After identifying a current-day trigger or target, the therapist helps the client feel grounded and aware of where their body is in space. The therapist then guides them to briefly bring up the trigger or memory in their mind’s eye, thereby eliciting an orienting response. This response has a related Orienting Tension, which is often associated with subtle sensations in the base of the neck and around the eyes. This reflects the brainstem’s first response to turn toward or away from threat.
The therapist then guides the client to notice sensations associated with shock. These can include tension behind the eyes or in the shoulders, as well as shivering, shuddering, and a feeling of hollowness throughout the body. The session is spent deeply noticing sensations of shock, followed by noticing sensations from arising emotions. This process can ultimately lead to a sense of resolution and a renewed perception of oneself.
The results
We conducted the first-ever randomized controlled trial of DBR. We randomly assigned 54 people with PTSD into two groups. The treatment group received eight sessions of DBR therapy online, each for 90 minutes. The waitlisted control group did not receive therapy.
Our interim findings show that after eight sessions of DBR, 48.3 percent of people who did DBR no longer met the criteria for PTSD. At the three-month follow-up, 52 percent of people who did DBR no longer met the criteria for PTSD. The waitlist group showed no significant change. The improvements were very significant, with a large effect size, in the total PTSD scores and on all symptom subscales.
How much did symptoms improve? Comparing before treatment to soon after eight sessions of DBR, there was a 36.6 percent reduction in total symptom scores. Comparing before treatment to three months after finishing DBR, patients showed a 48.6 percent improvement in total symptom scores. This shows the improvements continued even after DBR stopped. The waitlisted control group showed no significant improvements.
These interim results strongly suggest that the effectiveness of DBR may be comparable to current gold-standard treatments for PTSD.

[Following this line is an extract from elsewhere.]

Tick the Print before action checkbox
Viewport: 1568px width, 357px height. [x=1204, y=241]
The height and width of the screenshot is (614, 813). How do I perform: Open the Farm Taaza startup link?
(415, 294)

Only one person dropped out of the study, a 4.3 percent dropout rate, which is much lower than in other trauma-focused treatments that can have an average dropout rate of 18% or more. This shows that DBR may be more tolerable for some, particularly those who become overwhelmed by revisiting the main traumatic event(s) directly.
A larger sample size will help provide a better sense of how DBR impacts people. We are working on this, and we are analyzing functional magnetic resonance imaging (fMRI) data from this study to see how people’s brains changed from DBR. The preliminary results are fascinating, and we are excited to share them with you soon.